The ASM Journal of Microbiology & Biology Education recently released a special themed issue focusing on Scientific Citizenship (table of contents) that was guest edited by Jack Gilbert, Karen Klyczek and Samantha Elliott. In this issue, the editors seek to address the question: How can we engage people in science? And they hope to provide a snapshot of current ideas and best practices. There are 40 articles included in this special issue. Here I provide some highlights from the first six articles in the section on Scientific Citizenship: Perspectives on Citizen Science.
For many, citizen science offers the most promise for engaging people regardless of age or background in science. What is citizen science? Citizen science can be defined as public participation in scientific research projects, usually by volunteers who collaborate with scientists and researchers to increase scientific knowledge. It is also referred to as participatory research.
The issue begins an excellent article by Dunn et al. entitled The Tragedy of the Unexamined Cat: Why K—12 and University Education Are Still in the Dark Ages and How Citizen Science Allows for a Renaissance. In it they describe how science education remains in the dark ages by emphasizing the memorization of facts rather than engaging students in scientific discovery.
“The world is dissected to see what others discovered years before. In many cases this dissection is literal (and hence remarkably similar in appearance to the end of the dark ages). A cat, for example, or a fetal pig, is set out on a table and the students gather around to dissect the animal and, in doing so, see what the book says should be there, inside. If something in the cat deviates from what is in the book because of, say, a congenital deformity, the student with the deviant cat is asked to look at a neighbor’s cat.”
This sounds familiar to me (and I suspect to many of you). This approach is misguided because much of what we think we know now will turn out to be wrong. Dunn et al. further discuss how the integration of citizen science into curricula will revolutionize how science is taught and allow students to make new discoveries and contribute to the advancement of knowledge.
In The Power of Engaging Citizen Scientists for Scientific Progress, Garbarino and Mason illustrate how a number of recent projects from a variety of disciplines successfully engaged citizen scientists in research.
In Citizen Science Initiatives: Engaging the Public and Demystifying Science,
Van Vliet and Moore discuss how technology (especially the internet and smart phones) has opened up new avenues for public engagement in scientific collaborations. They define what citizen science is and describe a number of different citizen science projects, including our very own Project MERCURRI.
In Current Approaches in Implementing Citizen Science in the Classroom, Shah and Martinez discuss how citizen science can offer students practical experiences in scientific inquiry, critical thinking, and problem solving and provide examples of projects that are appropriate for grades K-12.

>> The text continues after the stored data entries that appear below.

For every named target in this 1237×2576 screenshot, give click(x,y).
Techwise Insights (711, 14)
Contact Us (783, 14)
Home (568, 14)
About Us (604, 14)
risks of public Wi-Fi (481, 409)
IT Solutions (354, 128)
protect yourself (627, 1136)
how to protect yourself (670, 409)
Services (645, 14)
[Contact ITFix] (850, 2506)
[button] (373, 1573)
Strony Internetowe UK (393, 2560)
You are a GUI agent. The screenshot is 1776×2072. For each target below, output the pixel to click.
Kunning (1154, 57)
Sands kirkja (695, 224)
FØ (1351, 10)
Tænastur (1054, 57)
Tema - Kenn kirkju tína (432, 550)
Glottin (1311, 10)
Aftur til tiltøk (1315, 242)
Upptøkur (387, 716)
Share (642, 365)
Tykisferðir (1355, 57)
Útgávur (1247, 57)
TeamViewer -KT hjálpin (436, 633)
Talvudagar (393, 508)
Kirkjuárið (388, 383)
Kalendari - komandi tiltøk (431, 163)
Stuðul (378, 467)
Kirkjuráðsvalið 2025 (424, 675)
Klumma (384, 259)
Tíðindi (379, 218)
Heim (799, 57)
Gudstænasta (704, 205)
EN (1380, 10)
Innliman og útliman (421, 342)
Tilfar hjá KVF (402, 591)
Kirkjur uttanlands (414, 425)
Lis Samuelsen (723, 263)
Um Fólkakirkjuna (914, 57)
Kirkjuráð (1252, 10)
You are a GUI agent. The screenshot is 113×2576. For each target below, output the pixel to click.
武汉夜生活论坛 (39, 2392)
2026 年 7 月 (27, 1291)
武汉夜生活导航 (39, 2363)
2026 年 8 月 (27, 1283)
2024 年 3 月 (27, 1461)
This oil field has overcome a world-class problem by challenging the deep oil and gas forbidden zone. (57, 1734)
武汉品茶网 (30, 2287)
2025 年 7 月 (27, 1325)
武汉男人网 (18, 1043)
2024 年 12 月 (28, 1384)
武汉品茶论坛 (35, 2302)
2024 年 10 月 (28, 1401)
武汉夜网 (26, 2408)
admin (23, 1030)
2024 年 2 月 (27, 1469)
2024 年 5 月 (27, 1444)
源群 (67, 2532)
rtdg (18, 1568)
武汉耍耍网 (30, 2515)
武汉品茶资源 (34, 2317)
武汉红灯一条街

In Microbes Should Be Central to Ecological Education and Outreach, Barberan et al. discuss how microorganisms are neglected in environmental education and they argue persuasively for the inclusion of microbial ecology across education levels. In figure 1, they show that scientific interest in microbial ecology has grown steadily in the past sixty years. Yet most school children are taught that microbes are germs that are associated with disease and improper hygiene. Even undergraduate biology students tend to learn only about the role of microorganisms in photosynthesis and cellular respiration, rather than the fundamental roles played by microbes in ecosystems and global processes. Like the other papers in this section of the citizen science issue, they also review citizen science projects (see table below) focusing on those involving the study of microorganisms and suggest that these can be an effective way to engage students from a wide range of backgrounds and experiences as well as the general public.
Finally in The Engaged Microbiologist: Bringing the Microbiological Sciences to the K—12 Community, Westenberg discusses how scientific societies such as ASM provide resources that help teachers engage K-12 students in microbiology studies and the critical role that citizen science projects can play. It is particularly useful to know that the ASM Committee on K—12 Outreach provides opportunities and materials for ASM members to interact with the K—12 community. Projects including “Bacteria that help and hurt cows” or “ What makes flatulence” are available on the ASM Education website.
I have some bias towards this special issue because I am a co-author on an article describing what we learned while running campaigns for three different science projects on the crowdfunding platforms: Indiegogo, Experiment and Kickstarter. Our article is entitled
Crowdfunding Campaigns Help Researchers Launch Projects and Generate Outreach. Given the challenges faced by many researchers in garnering funding for new and innovative projects from traditional funding sources, many are turning to crowdfunding as a way to raise seed money for scientific research. And in the case of kittybiome, it also provided the opportunity for outreach in the launching of a citizen science project on the microbiome of cats.